(Collected data entries)
- Opening Delimiter -

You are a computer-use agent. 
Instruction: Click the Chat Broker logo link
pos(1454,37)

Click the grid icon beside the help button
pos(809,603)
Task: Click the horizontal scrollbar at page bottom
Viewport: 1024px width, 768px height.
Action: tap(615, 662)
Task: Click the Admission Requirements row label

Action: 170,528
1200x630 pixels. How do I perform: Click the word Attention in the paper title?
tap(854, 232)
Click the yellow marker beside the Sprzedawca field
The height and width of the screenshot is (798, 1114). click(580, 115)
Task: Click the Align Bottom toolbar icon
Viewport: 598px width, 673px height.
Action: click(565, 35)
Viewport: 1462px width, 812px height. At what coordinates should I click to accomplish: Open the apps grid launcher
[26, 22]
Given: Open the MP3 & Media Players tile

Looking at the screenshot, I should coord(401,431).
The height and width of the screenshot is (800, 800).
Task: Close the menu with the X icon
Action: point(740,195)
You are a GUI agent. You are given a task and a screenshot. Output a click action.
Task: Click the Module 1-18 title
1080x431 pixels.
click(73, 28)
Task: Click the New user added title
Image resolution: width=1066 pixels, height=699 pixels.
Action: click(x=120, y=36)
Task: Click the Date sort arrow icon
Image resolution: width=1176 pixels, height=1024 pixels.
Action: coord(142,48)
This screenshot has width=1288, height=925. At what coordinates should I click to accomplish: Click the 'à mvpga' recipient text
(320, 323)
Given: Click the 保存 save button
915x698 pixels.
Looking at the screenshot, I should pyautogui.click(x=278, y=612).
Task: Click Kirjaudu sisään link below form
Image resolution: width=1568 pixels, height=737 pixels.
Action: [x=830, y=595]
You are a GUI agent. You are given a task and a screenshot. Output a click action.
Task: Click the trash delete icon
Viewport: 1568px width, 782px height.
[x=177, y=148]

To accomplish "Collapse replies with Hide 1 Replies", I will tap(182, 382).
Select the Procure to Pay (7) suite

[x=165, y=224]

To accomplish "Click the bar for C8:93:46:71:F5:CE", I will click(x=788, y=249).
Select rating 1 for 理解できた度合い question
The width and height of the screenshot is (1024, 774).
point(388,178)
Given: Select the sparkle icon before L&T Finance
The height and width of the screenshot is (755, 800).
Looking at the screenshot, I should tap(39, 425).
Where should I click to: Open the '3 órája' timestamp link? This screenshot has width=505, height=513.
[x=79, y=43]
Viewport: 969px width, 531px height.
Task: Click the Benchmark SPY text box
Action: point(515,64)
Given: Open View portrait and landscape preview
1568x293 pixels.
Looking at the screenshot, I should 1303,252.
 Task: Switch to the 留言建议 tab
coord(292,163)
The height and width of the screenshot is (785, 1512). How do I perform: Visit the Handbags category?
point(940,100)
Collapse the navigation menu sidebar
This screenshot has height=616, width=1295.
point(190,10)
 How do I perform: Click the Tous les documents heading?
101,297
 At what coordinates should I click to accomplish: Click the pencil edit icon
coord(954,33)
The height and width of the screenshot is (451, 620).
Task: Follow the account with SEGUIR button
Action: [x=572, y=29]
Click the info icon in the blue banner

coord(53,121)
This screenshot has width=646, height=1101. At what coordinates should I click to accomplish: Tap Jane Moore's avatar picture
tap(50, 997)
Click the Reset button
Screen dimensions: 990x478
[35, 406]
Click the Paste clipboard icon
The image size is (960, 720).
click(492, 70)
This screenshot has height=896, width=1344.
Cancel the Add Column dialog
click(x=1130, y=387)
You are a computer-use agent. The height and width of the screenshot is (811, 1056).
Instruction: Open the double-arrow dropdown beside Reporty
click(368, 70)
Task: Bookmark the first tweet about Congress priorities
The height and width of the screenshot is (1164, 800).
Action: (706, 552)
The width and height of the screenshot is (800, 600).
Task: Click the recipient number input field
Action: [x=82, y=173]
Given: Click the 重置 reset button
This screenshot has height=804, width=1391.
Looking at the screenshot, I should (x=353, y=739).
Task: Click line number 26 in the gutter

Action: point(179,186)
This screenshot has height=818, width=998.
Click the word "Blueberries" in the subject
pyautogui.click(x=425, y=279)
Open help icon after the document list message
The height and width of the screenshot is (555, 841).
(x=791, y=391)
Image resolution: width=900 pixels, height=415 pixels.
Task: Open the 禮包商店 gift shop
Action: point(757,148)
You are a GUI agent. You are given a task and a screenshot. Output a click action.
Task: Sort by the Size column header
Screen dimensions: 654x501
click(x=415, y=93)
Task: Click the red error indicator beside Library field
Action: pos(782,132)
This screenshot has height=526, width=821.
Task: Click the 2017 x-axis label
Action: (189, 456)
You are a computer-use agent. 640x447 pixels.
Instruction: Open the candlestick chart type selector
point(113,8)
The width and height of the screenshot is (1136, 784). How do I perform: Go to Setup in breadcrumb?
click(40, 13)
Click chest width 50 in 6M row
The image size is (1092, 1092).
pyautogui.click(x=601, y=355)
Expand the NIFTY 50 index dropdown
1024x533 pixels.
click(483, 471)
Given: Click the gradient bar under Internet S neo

- Closing Delimiter -

_What is required:_ Please reproduce the lines from the line with "Select rating 1 for 理解できた度合い question" to the line with "Given: Open View", both ends included, exactly as they appear above.

_Expected output:_
Select rating 1 for 理解できた度合い question
The width and height of the screenshot is (1024, 774).
point(388,178)
Given: Select the sparkle icon before L&T Finance
The height and width of the screenshot is (755, 800).
Looking at the screenshot, I should tap(39, 425).
Where should I click to: Open the '3 órája' timestamp link? This screenshot has width=505, height=513.
[x=79, y=43]
Viewport: 969px width, 531px height.
Task: Click the Benchmark SPY text box
Action: point(515,64)
Given: Open View portrait and landscape preview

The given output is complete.